Im Sommer übernimmt nun Niko Kovac die Mannschaft…
Ich drücke auf jeden Fall die Daumen. Er muss gleich die Kabine für sich gewinnen und die Spieler überzeugen.
Müssen die Bayern auch mal so groß investieren wie PSG oder der FC Barcelona, um ganz vorne mithalten zu können?
Aber Barça läuft in der Champions League ja auch etwas hinterher.

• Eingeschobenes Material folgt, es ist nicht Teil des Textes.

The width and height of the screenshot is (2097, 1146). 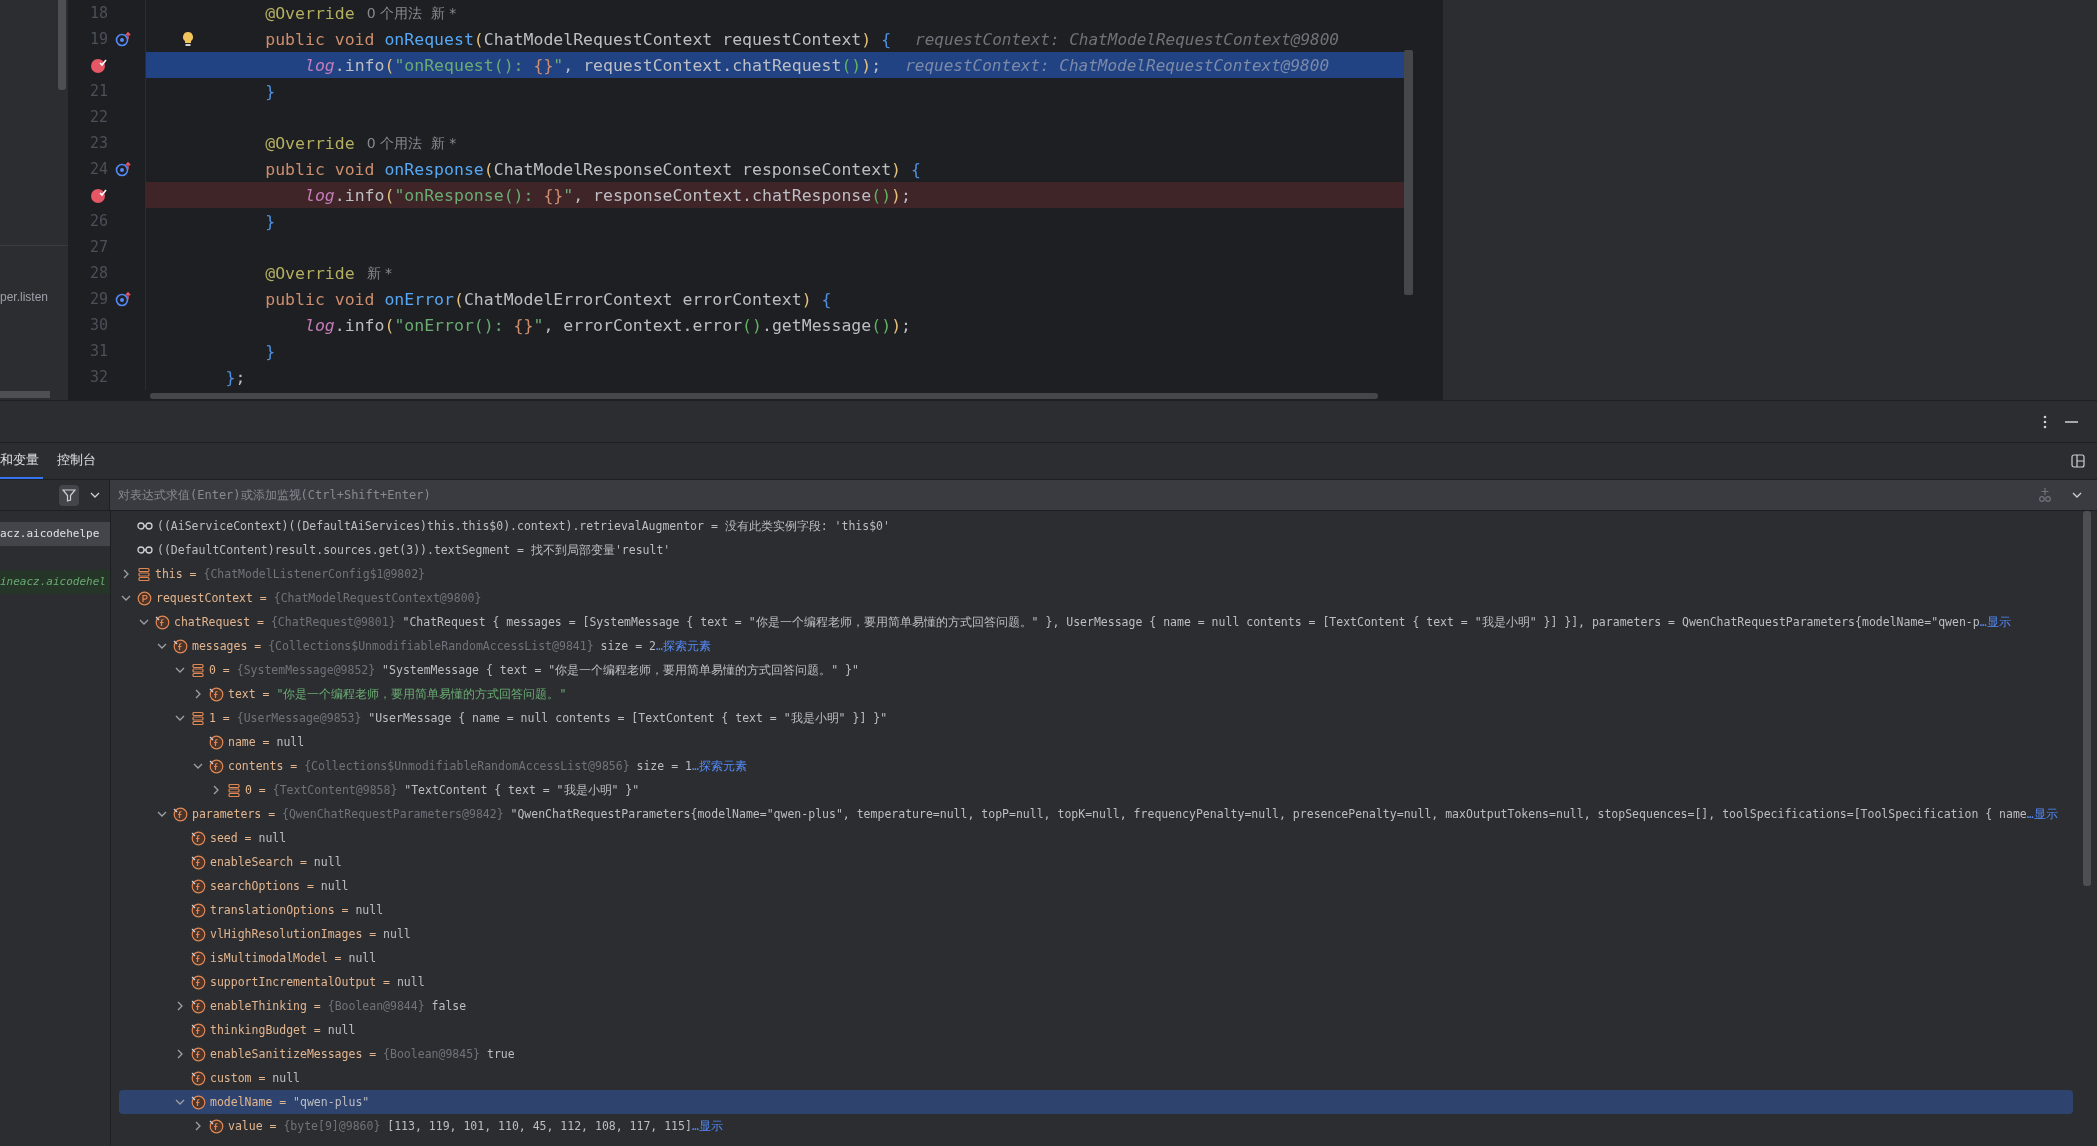 I want to click on editor-line: @Override 0 个用法 新 *, so click(x=774, y=13).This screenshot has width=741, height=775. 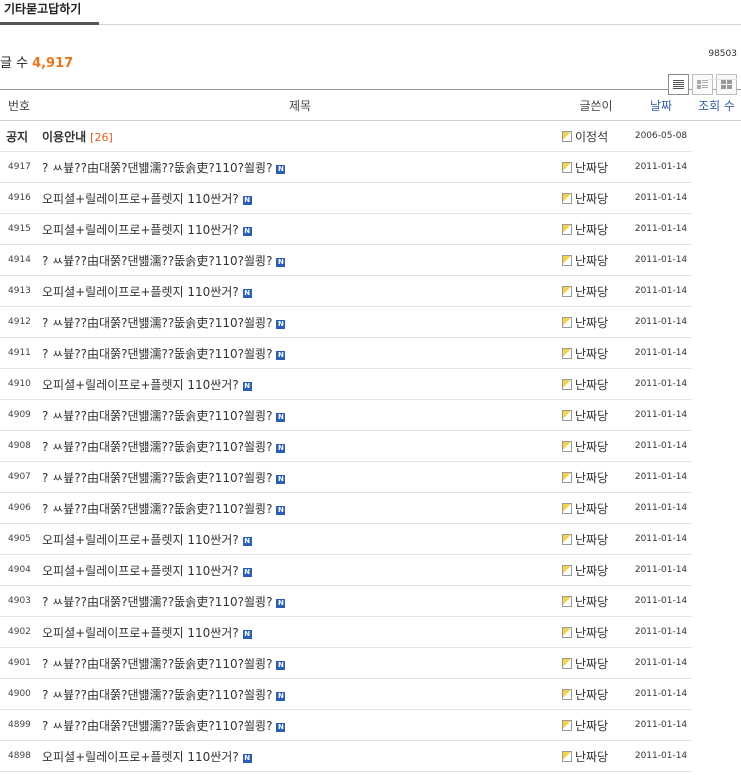 What do you see at coordinates (19, 632) in the screenshot?
I see `post-number: 4902` at bounding box center [19, 632].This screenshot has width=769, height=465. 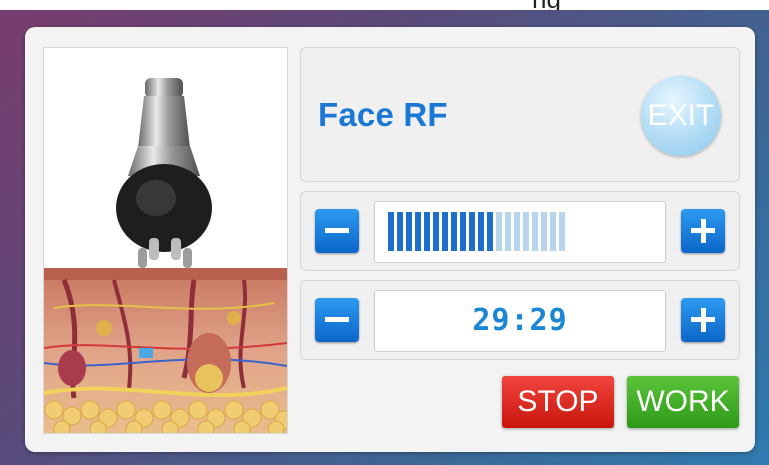 I want to click on intensity-level-bar, so click(x=476, y=232).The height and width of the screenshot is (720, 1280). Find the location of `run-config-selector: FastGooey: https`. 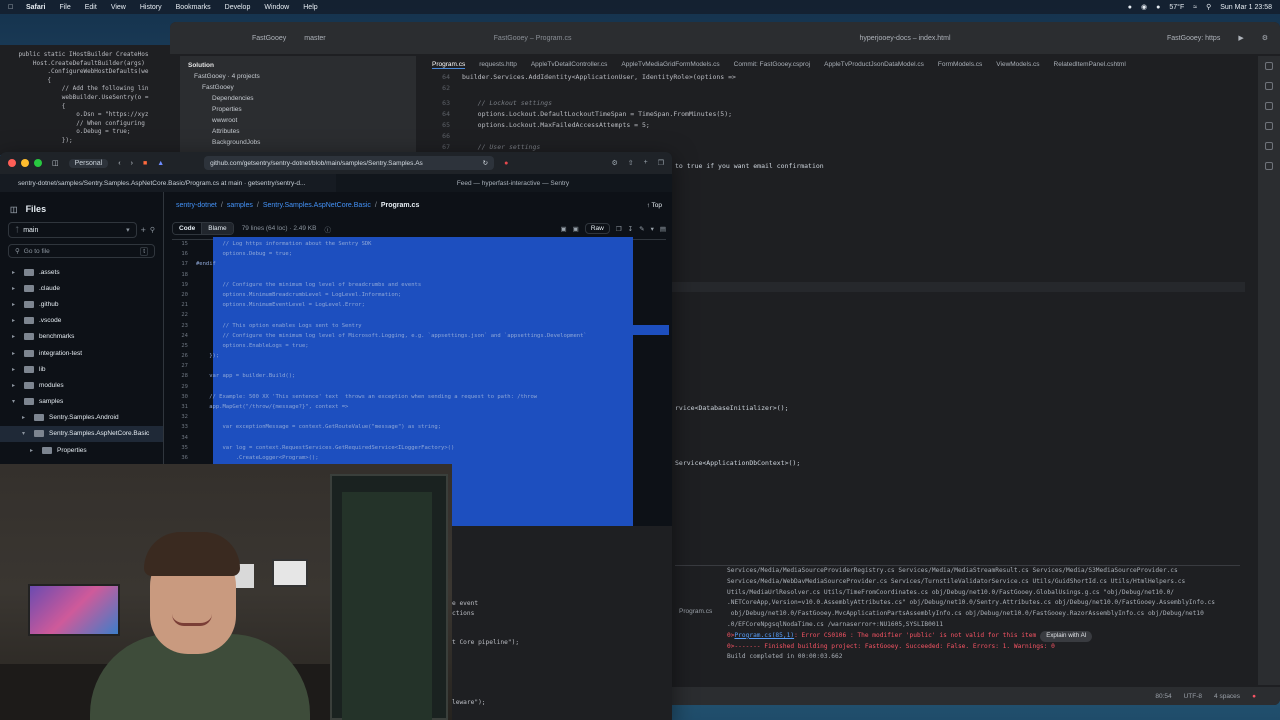

run-config-selector: FastGooey: https is located at coordinates (1194, 38).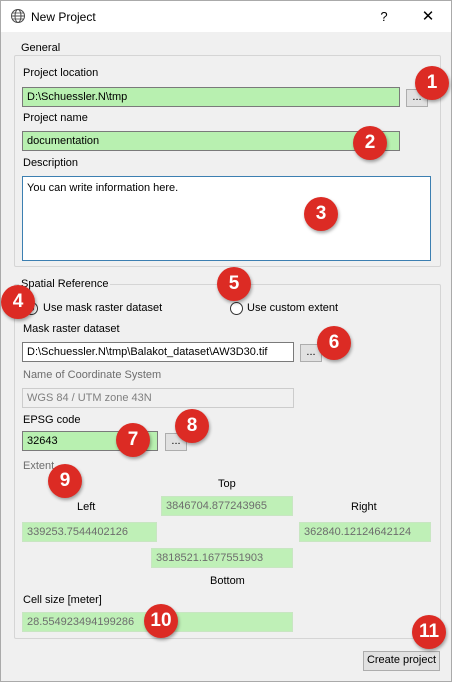 This screenshot has width=452, height=682. I want to click on general-group-title: General, so click(41, 48).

Meine alten Kollegen Puyol, Xavi, jetzt Iniesta, die Weltklasseleute, die lange tragende Rollen gespielt haben, sind weg, jetzt müssen neue Leute ran, und für die ist das nicht einfach. Wer soll denn da im Mittelfeld der Lenker sein? Der einzige, der dafür in Frage käme, der spielt bei Bayern: Thiago! Auch im Vergleich zu Real Madrid muss ich sagen: Real ist deutlich breiter aufgestellt.
Auch Real will offenbar wieder Geld ausgeben. Kommen die Bayern da noch lange um einen Mega-Transfer von 100 Millionen Euro und mehr herum?
Klar muss man auch mal die großen Transfers mitmachen, um attraktiv und konkurrenzfähig zu bleiben. Aber ein anderer Punkt ist auch interessant...
Und zwar?
Was wird aus den Spielern, die schon lange da sind? Ein Alaba zum Beispiel, der alles gewonnen hat, was ist sein nächster Schritt? Oder Boateng, Müller, Lewandowski. Was für Ziele haben diese Spieler noch?